Some schools just seem to beckon to you as you enter. Providing a sense of belonging and acceptance, they offer a warm atmosphere that is at once comforting and vibrant. Genuine learning occurs in those schools along with a spirit of support and camaraderie that you can feel throughout the building. Most important, both students and teachers enjoy being there.
That’s my kind of school. Its culture encompasses all the qualities I most value in a school: respect for teacher input and student voice; emphasis on teaching the whole child, including empathy for students’ struggles coupled with celebration of their progress; and multiple opportunities for everyone to thrive. Even though no school is perfect, schools like this—whose cultures reflect the values of their faculty, and not just that of the administrators—are more unified and a better place for those teachers to work. They’re usually a pretty great place for students to learn as well.
Conversely, schools that are misaligned with the values of their faculty tend to create an us-against-them work environment. This pits teachers and administrators against each other while also turning teachers and students into adversaries. The result is a seemingly endless war. Of course, students often are caught in the crossfire between teachers and administrators, quickly becoming casualties of the war. No one wins in that educational environment.
So here are the real questions: Does your school culture match your values? Does it line up with your educational philosophy? Does it correspond to your perspective on the best way to interact with students? How about your view of teachers’ professional autonomy and input — does your school’s culture run parallel to that?
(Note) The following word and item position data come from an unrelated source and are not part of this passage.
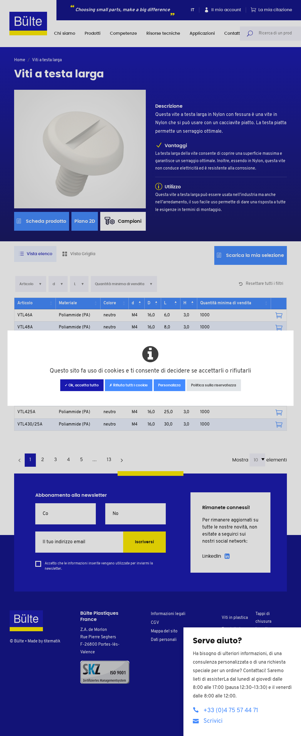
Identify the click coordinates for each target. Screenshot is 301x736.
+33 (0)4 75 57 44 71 (230, 711)
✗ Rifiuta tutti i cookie (128, 385)
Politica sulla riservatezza (213, 385)
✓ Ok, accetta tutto (82, 385)
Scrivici (213, 721)
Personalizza (169, 385)
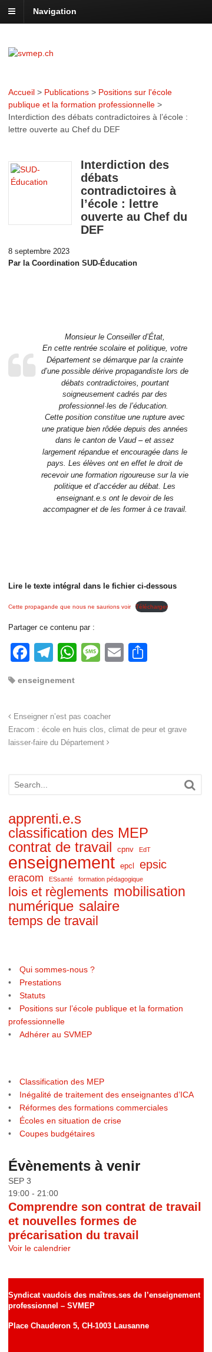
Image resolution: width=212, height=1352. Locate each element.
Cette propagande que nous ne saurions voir (69, 606)
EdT (145, 849)
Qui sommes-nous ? (57, 969)
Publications (66, 92)
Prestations (40, 982)
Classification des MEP (61, 1081)
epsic (153, 864)
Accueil (21, 92)
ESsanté (61, 879)
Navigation (55, 11)
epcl (127, 865)
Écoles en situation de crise (70, 1120)
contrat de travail (60, 847)
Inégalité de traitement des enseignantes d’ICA (106, 1094)
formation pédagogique (110, 879)
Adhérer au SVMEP (55, 1034)
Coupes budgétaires (57, 1133)
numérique (41, 906)
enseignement (46, 680)
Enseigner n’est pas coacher (61, 717)
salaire (99, 906)
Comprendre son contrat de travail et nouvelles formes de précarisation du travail (104, 1221)
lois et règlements (58, 892)
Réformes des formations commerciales (93, 1107)
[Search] (189, 784)
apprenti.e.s (44, 819)
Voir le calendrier (39, 1248)
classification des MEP (78, 833)
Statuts (32, 995)
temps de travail (53, 921)
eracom (26, 878)
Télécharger (151, 606)
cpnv (125, 849)
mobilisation (150, 892)
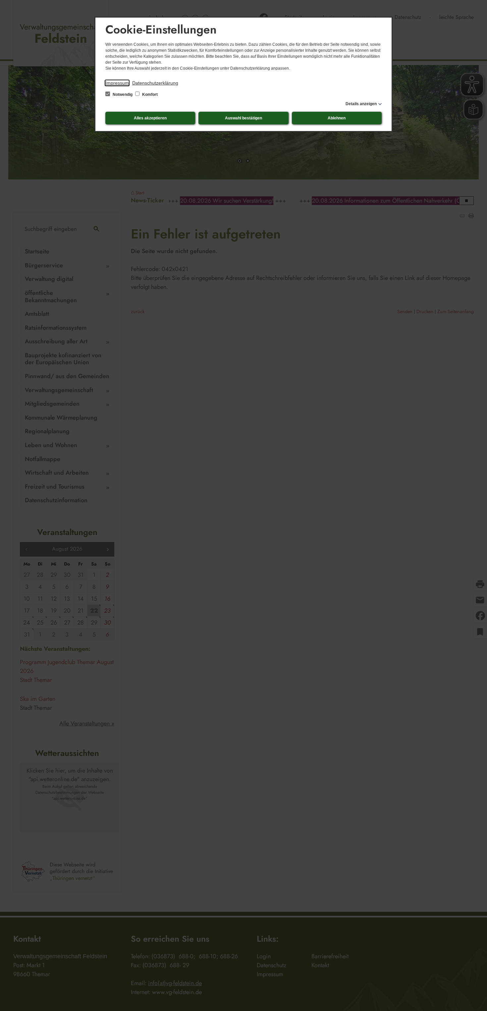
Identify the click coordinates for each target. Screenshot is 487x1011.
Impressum (117, 83)
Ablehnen (337, 118)
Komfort (149, 94)
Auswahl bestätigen (243, 118)
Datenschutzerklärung (155, 83)
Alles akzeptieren (150, 118)
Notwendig (123, 94)
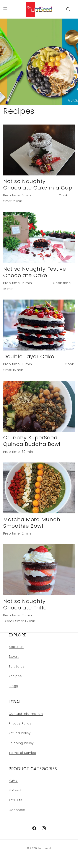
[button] (5, 9)
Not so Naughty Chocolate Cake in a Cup (37, 184)
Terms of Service (22, 753)
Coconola (17, 810)
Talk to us (16, 666)
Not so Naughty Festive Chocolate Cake (34, 272)
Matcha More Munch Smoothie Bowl (31, 522)
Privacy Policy (20, 723)
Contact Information (26, 714)
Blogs (13, 686)
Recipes (15, 676)
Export (14, 656)
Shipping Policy (21, 743)
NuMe (13, 780)
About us (16, 647)
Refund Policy (20, 733)
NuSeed (15, 790)
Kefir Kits (15, 800)
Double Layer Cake (28, 356)
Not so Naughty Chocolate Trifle (25, 604)
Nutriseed (44, 848)
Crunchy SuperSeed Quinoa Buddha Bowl (31, 440)
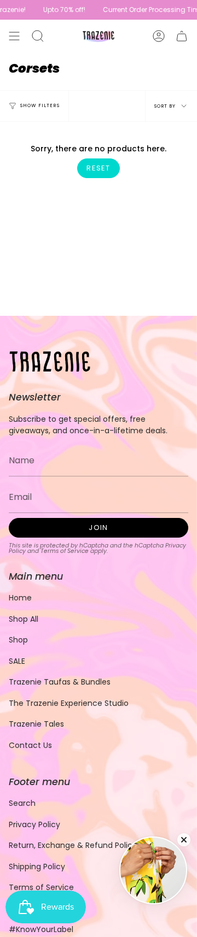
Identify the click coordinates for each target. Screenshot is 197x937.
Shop (18, 639)
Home (20, 597)
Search (22, 803)
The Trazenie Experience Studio (69, 703)
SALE (17, 661)
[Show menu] (14, 36)
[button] (37, 36)
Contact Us (30, 745)
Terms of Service (64, 551)
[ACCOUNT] (158, 36)
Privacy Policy (34, 824)
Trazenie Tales (36, 723)
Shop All (23, 619)
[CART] (181, 36)
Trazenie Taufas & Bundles (60, 681)
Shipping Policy (37, 866)
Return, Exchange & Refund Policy (73, 845)
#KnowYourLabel (41, 929)
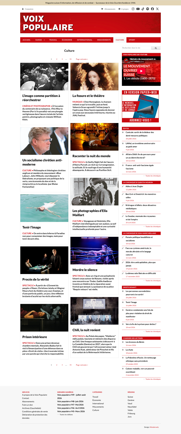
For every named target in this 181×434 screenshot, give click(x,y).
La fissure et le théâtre (88, 96)
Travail (95, 397)
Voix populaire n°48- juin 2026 (70, 401)
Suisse (130, 397)
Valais (130, 410)
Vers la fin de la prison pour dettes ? (141, 324)
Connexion (28, 9)
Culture (95, 410)
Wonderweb (154, 427)
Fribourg (131, 413)
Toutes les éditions (66, 415)
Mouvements (98, 407)
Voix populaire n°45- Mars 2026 (71, 411)
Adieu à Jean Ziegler (134, 186)
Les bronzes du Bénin (135, 342)
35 (71, 59)
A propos (125, 9)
All educators need to assess how much their school culture corresponds to their own educational values. To the extent that it does, that school’s culture becomes the foundation for educators’ professional excellence. It also undergirds students’ academic and individual success.
Likewise, when that school culture is contrary to educators’ values, that culture tends to undermine everything the teachers attempt to do. It also erodes students’ ambitions and even their confidence in their ability to accomplish them. Such cultures are centered around compliance, without regard for what really matters in education.
Now is a good time to reflect on your school’s culture, to make that assessment. In fact, even without asking yourself, you already know your level of satisfaction with the way your school is run, the atmosphere in which you work and students learn, the interactions among educators as well as between educators and students. If your satisfaction is high, congratulations on finding such a great work environment.
On the other hand, if your school’s culture is out of step with your values, unless the administration is revamped, you’re not likely to see an overhaul of that culture. You’re also not likely to thrive there. In that case, the only element left for you to determine is whether you belong there. Either way, your professional satisfaction depends on it.